State persistence across pause/resume is worth handling explicitly. The pipeline maintains a checkpoint file — a simple JSON list of listing IDs already scored. On resume, the pipeline skips any listing already in the checkpoint. This also means that if the application crashes mid-session, no already-scored listings need to be re-scored on restart. Idempotency at the session level costs almost nothing to implement and saves significant annoyance.

SwiftUI macOS フロントエンド

We chose SwiftUI for the frontend because the target machine was macOS and we wanted a native experience — responsive, low overhead, proper macOS window management. An Electron shell would have worked but added unnecessary complexity for a single-user productivity tool. The Python backend runs as a local process and exposes a minimal HTTP API using Flask; the SwiftUI app communicates with it over localhost.

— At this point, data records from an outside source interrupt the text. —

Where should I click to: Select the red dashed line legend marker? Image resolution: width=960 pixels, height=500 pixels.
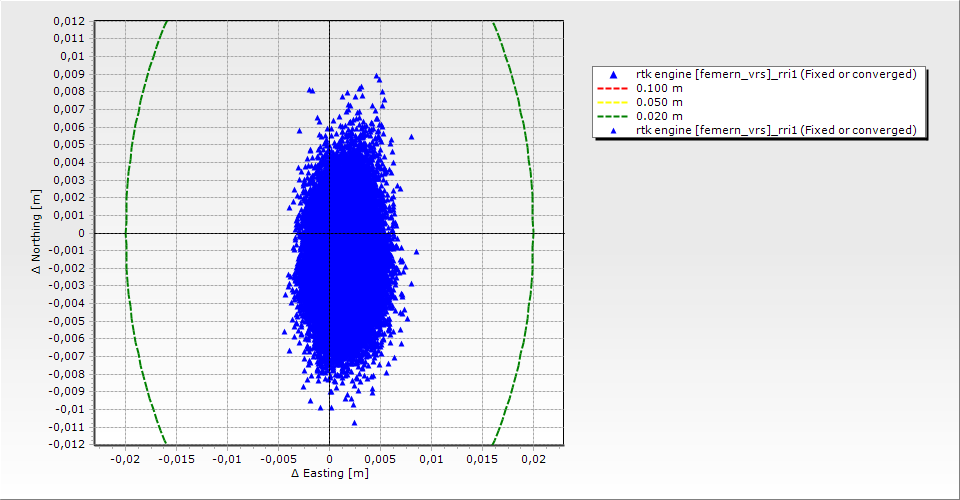[613, 88]
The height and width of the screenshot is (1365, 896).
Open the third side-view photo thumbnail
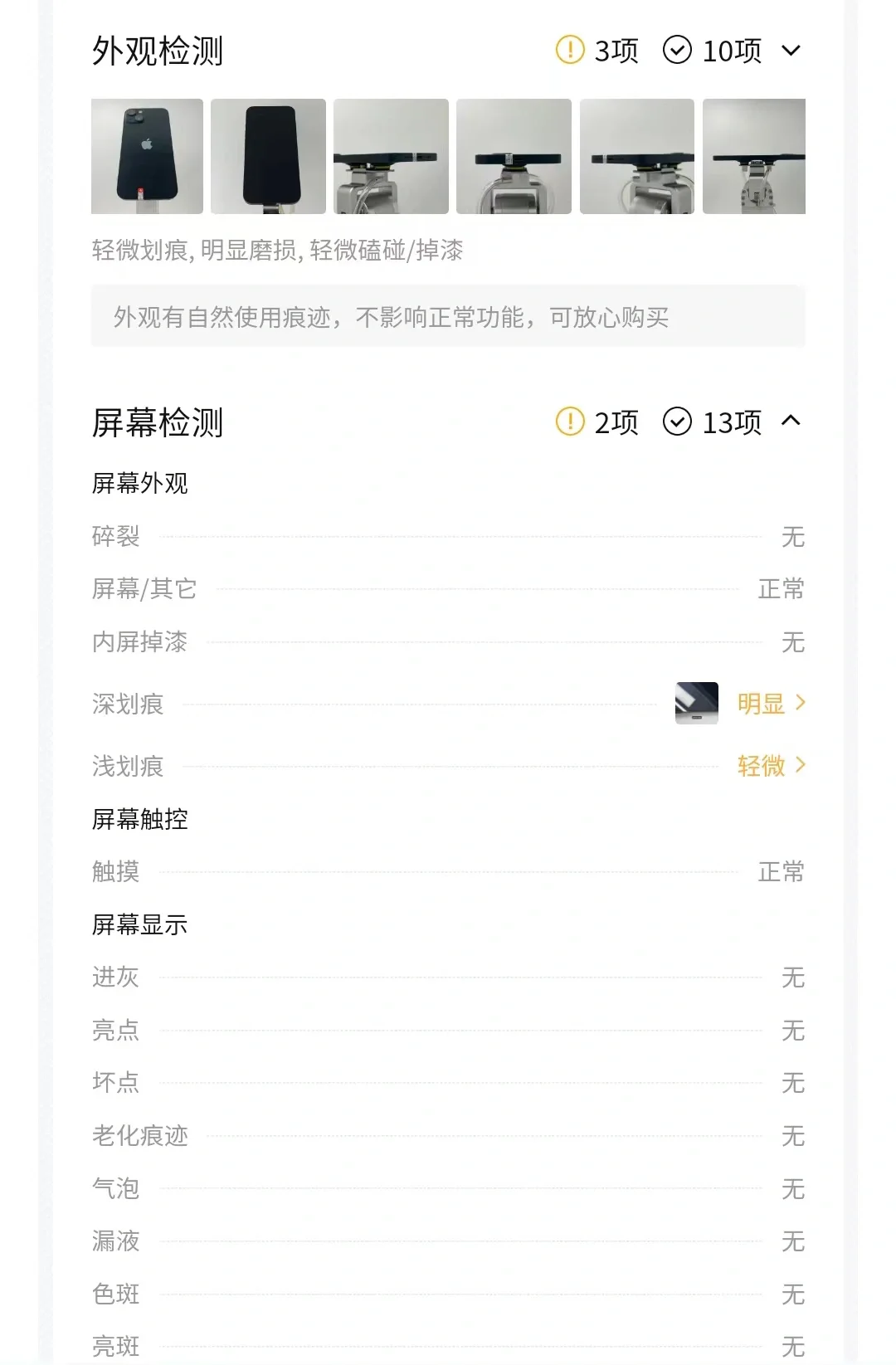coord(391,156)
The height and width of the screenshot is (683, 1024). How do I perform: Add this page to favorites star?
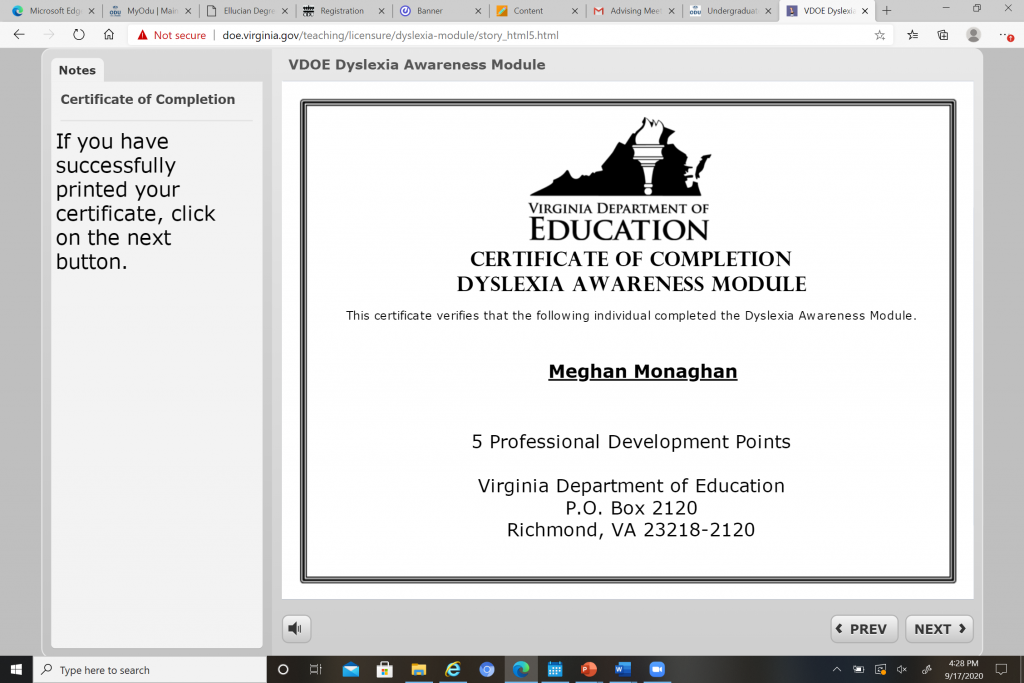pos(880,35)
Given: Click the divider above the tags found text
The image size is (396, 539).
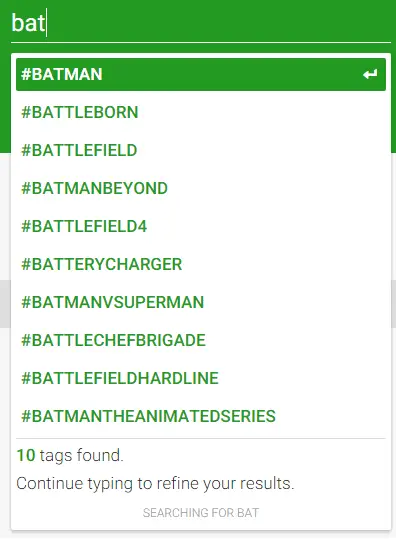Looking at the screenshot, I should click(x=201, y=439).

SwiftUI’s ObservableObject and @Published pattern handles the reactive update loop cleanly. A view model polls the backend on a timer, updating the published arrays that drive the results list and the token counter display. The main window shows three panels: a results list sorted by score descending, a live token and estimated cost counter, and a control bar with Pause/Resume and Stop buttons.

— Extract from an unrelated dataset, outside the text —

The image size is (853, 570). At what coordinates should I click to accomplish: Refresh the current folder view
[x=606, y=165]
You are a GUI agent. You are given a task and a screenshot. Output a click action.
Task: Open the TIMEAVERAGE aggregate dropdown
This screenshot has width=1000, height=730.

Each result row shows the job title, company name, a colour-coded score badge, and the LLM’s one-line rationale. Tapping a row opens a detail sheet with the full rationale, the key factors the model flagged, and a direct link to the original listing. The detail sheet is where most of the recruiter’s review time is spent — the score is a signal to direct attention, not a final decision.

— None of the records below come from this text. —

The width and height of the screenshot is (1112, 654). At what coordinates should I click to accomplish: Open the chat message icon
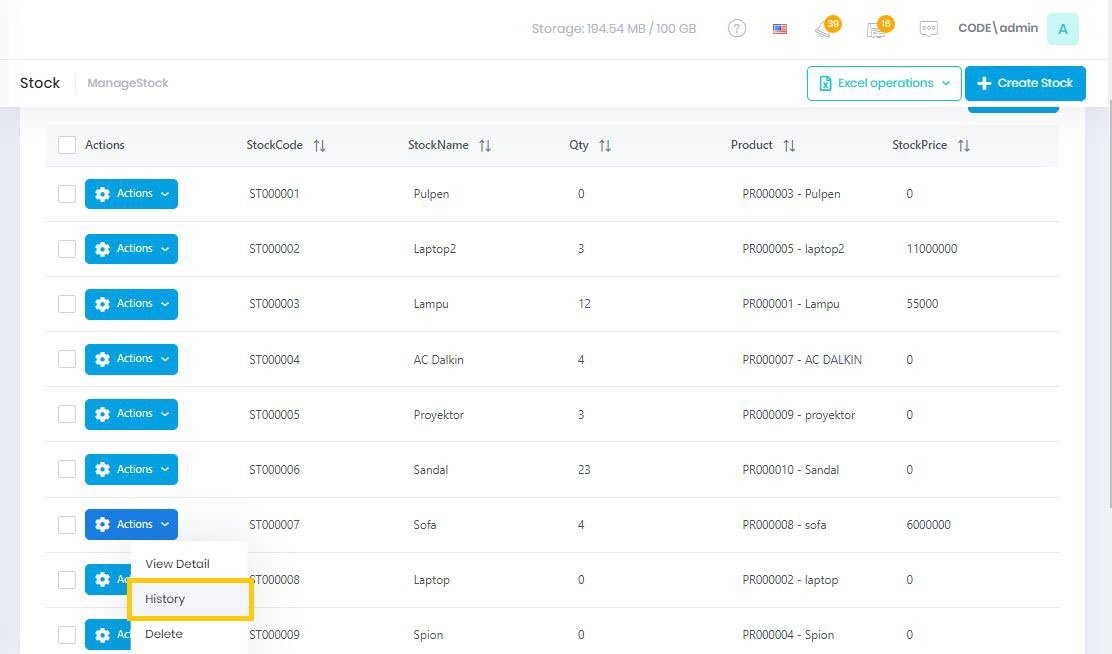[929, 29]
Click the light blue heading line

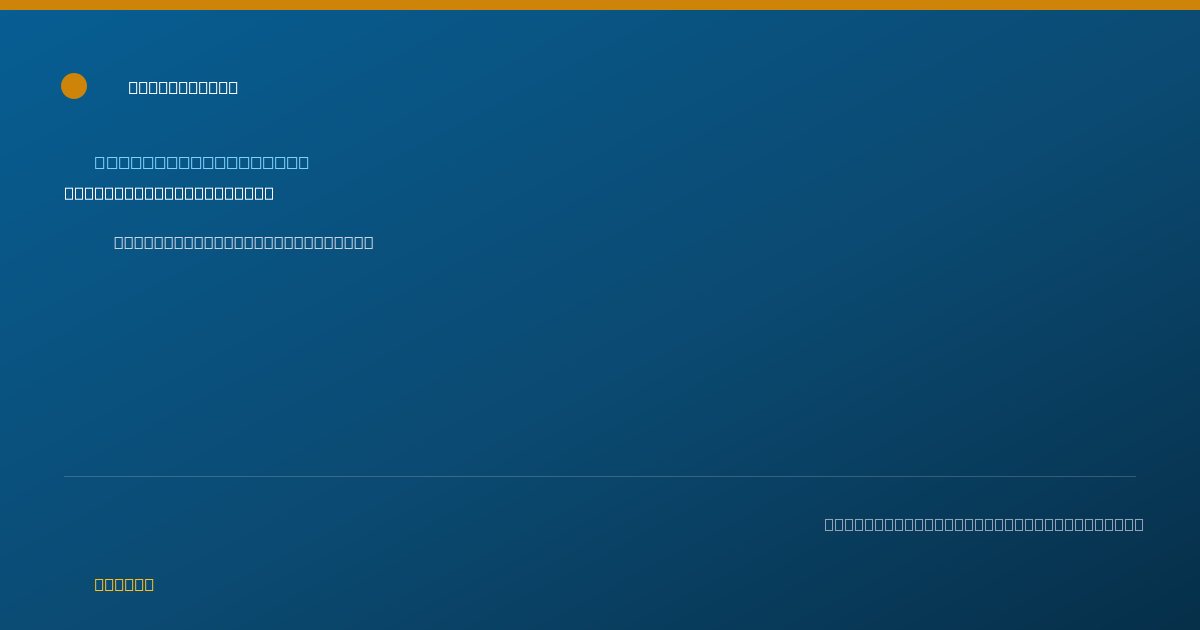[202, 162]
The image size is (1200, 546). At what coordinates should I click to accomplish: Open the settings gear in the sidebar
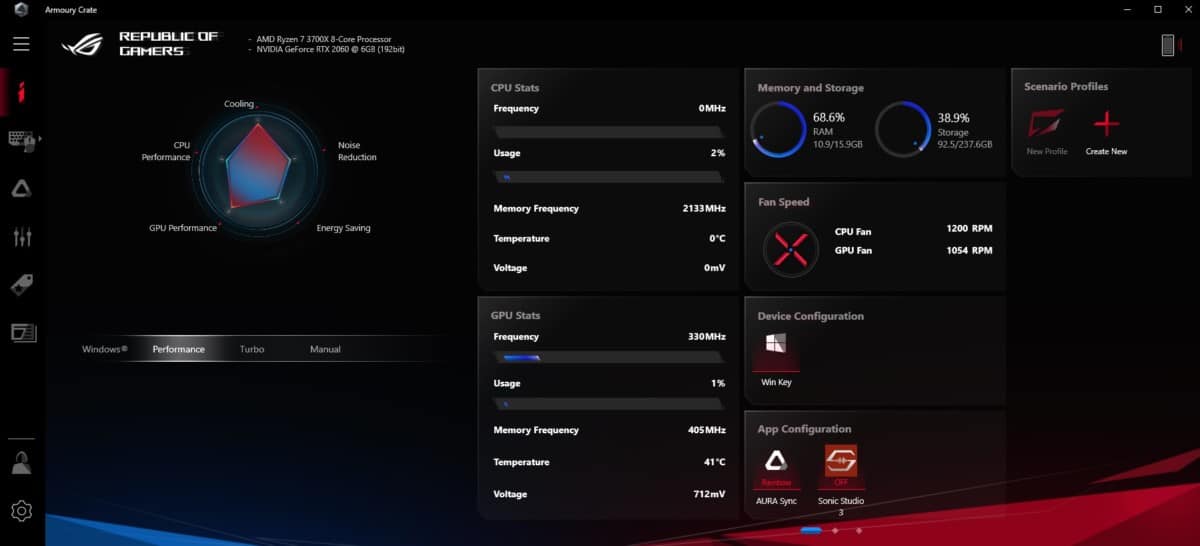coord(21,511)
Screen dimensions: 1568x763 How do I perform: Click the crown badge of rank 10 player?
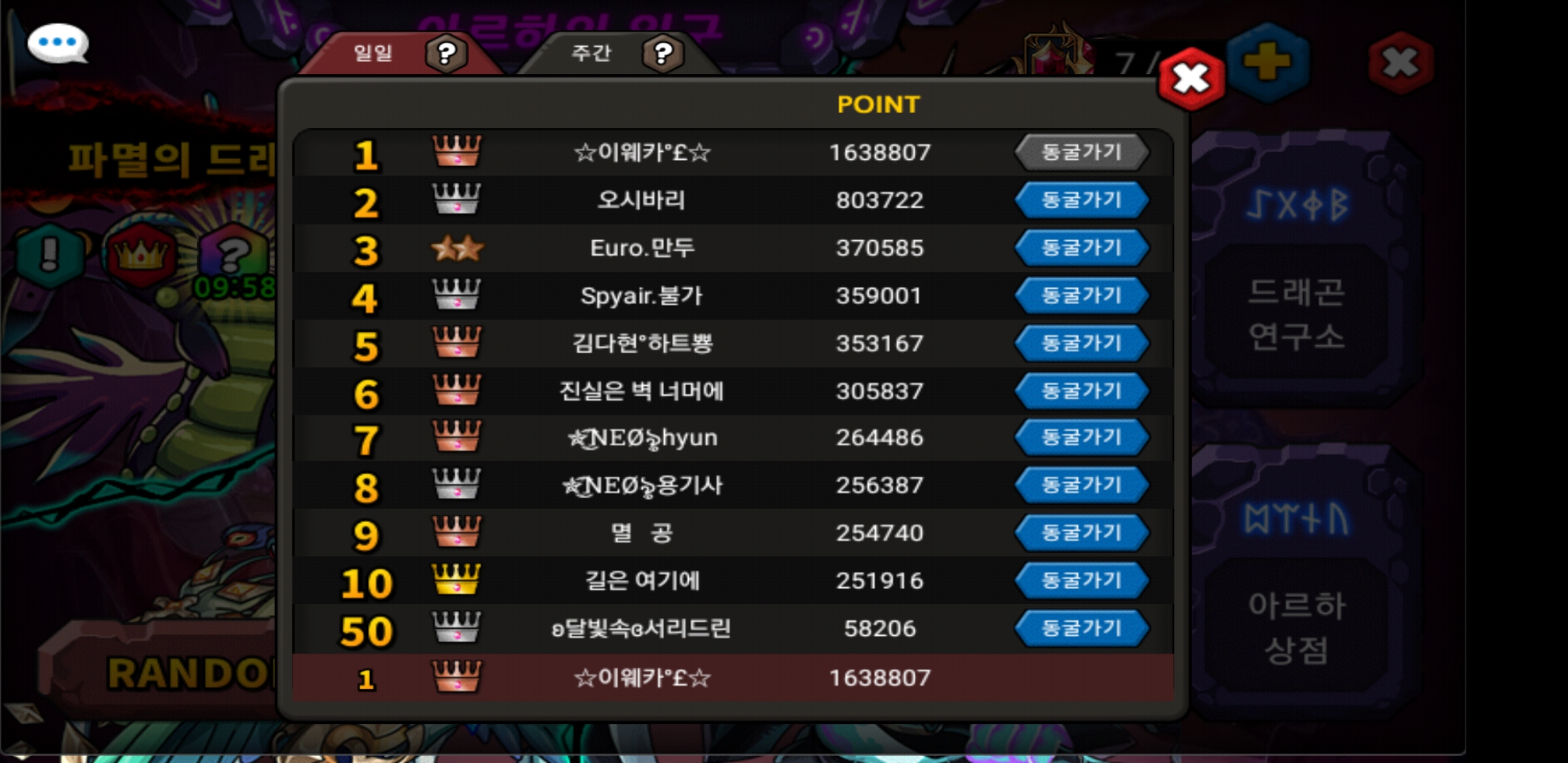pyautogui.click(x=456, y=579)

LLM マッチングがキーワードフィルタリングより優れている場合

Keyword filtering is the right tool when requirements are binary and explicit: must hold a specific certification, must be located in a specific city, must have a minimum number of years in a role. For these, a simple filter runs in milliseconds and costs nothing.

But in reality, most interesting constraints are contextual. “Looking for someone who writes clean, well-tested code” is a preference that shows up in how a job description is written, not as a discrete keyword. “Not interested in roles where the stack is legacy-only with no modernisation path” requires reading and interpreting the description. A keyword filter cannot surface this signal. An LLM given an explicit profile with these constraints laid out clearly can evaluate them directly.

The gap widens further in markets with significant keyword inflation. When every job posting lists the same skills regardless of whether they are actually central to the role, keyword matching produces a near-flat distribution where most listings look equivalent. Semantic scoring breaks through this noise because it evaluates the overall coherence of the listing against the profile, not just term presence.

過剰な場合

LLM scoring adds real cost and latency. For high-volume, low-nuance screening — thousands of listings with straightforward binary requirements — a structured filter chain is faster and cheaper by orders of magnitude. The right architecture often combines both approaches: a fast pre-filter removes obvious non-matches, reducing the queue to a manageable subset, and LLM scoring is applied only to what remains. Pre-filtering 80% of listings before LLM scoring dramatically reduces cost without meaningfully reducing match quality.

The other consideration is consistency. LLMs introduce non-determinism. The same listing scored twice may receive slightly different scores. For most recruiting applications this variance is acceptable — a spread of a few points in either direction does not change which listings are worth reviewing. But it is worth being aware of when comparing scores across sessions that used different model versions or significantly revised prompt iterations.